Einde inhoudsopgave
Omgevingsregeling
Artikel 9.36 (voorschriften over monsterneming en analyse)
Geldend
Geldend vanaf 01-01-2024
- Bronpublicatie:
29-06-2021, Stcrt. 2021, 34636 (uitgifte: 01-07-2021, kamerstukken/regelingnummer: -)
27-05-2021, Stcrt. 2021, 28102 (uitgifte: 01-06-2021, kamerstukken/regelingnummer: -)
- Inwerkingtreding
01-01-2024
- Bronpublicatie inwerkingtreding:
19-04-2023, Stcrt. 2023, 11246 (uitgifte: 19-04-2023, kamerstukken/regelingnummer: -)

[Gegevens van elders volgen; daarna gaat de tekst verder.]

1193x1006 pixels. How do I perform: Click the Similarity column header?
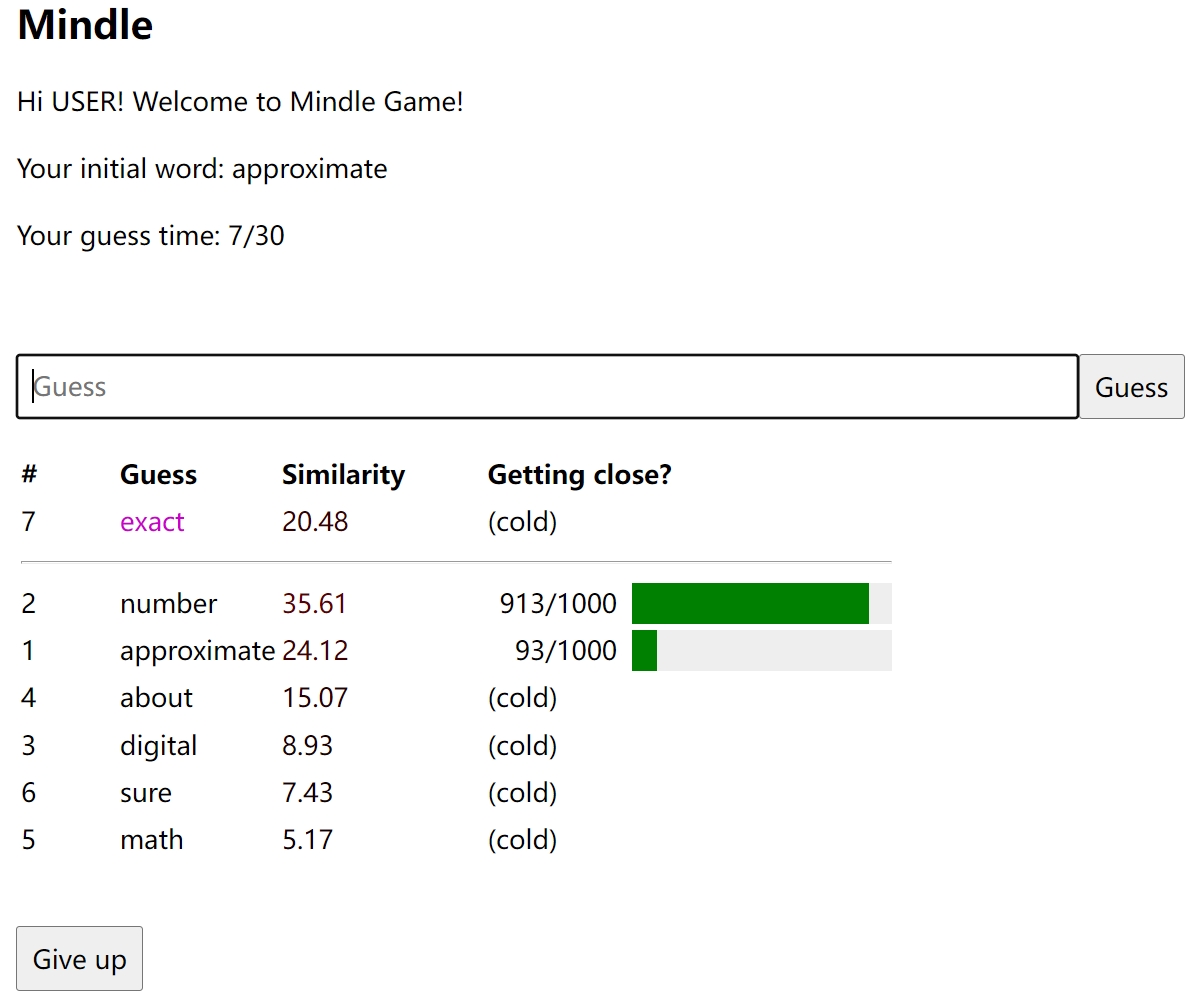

19-04-2023, Stcrt. 2023, 11246 (uitgifte: 19-04-2023, kamerstukken/regelingnummer: -)
- Overige regelgevende instantie(s)
Ministerie van Economische Zaken en Klimaat
Ministerie van Onderwijs, Cultuur en Wetenschap
Ministerie van Landbouw, Natuur en Voedselkwaliteit
Ministerie van Defensie
- Vakgebied(en)
Milieurecht / Algemeen
Omgevingsrecht / Algemeen
1.
Aan een omgevingsvergunning worden voorschriften verbonden die inhouden dat de vergunninghouder de bodem waarop zuiveringsslib wordt gebracht, ten minste eenmaal per tien jaar laat bemonsteren en analyseren door een laboratorium met een accreditatie volgens NEN-EN-ISO/IEC 17025. Bij het bemonsteren en analyseren wordt voldaan aan bijlage XXXI.
2.
Aan een omgevingsvergunning worden voorschriften verbonden die inhouden dat de vergunninghouder er zorg voor draagt dat de door het laboratorium op te stellen rapportage per bemonsterd perceel in ieder geval de volgende gegevens bevat:
- a.
de naam en het adres van degene die de milieubelastende activiteit verricht;
- b.
een kadastrale of topografische aanduiding van het bemonsterde perceel;
- c.
de hoedanigheid en de samenstelling van de bodem van het bemonsterde perceel;
- d.
de naam van het laboratorium dat de analyse heeft verricht;
- e.
de extractiedatum en de analysedatum van het monster; en
- f.
de resultaten van de analyses en de vaststelling of de waarden voor de geanalyseerde stoffen de grenswaarden, bedoeld in tabel 8.70c van het Besluit kwaliteit leefomgeving, overschrijden.
3.
Aan een omgevingsvergunning worden voorschriften verbonden die inhouden dat een rapportage een geldigheidsduur heeft van ten hoogste tien jaar.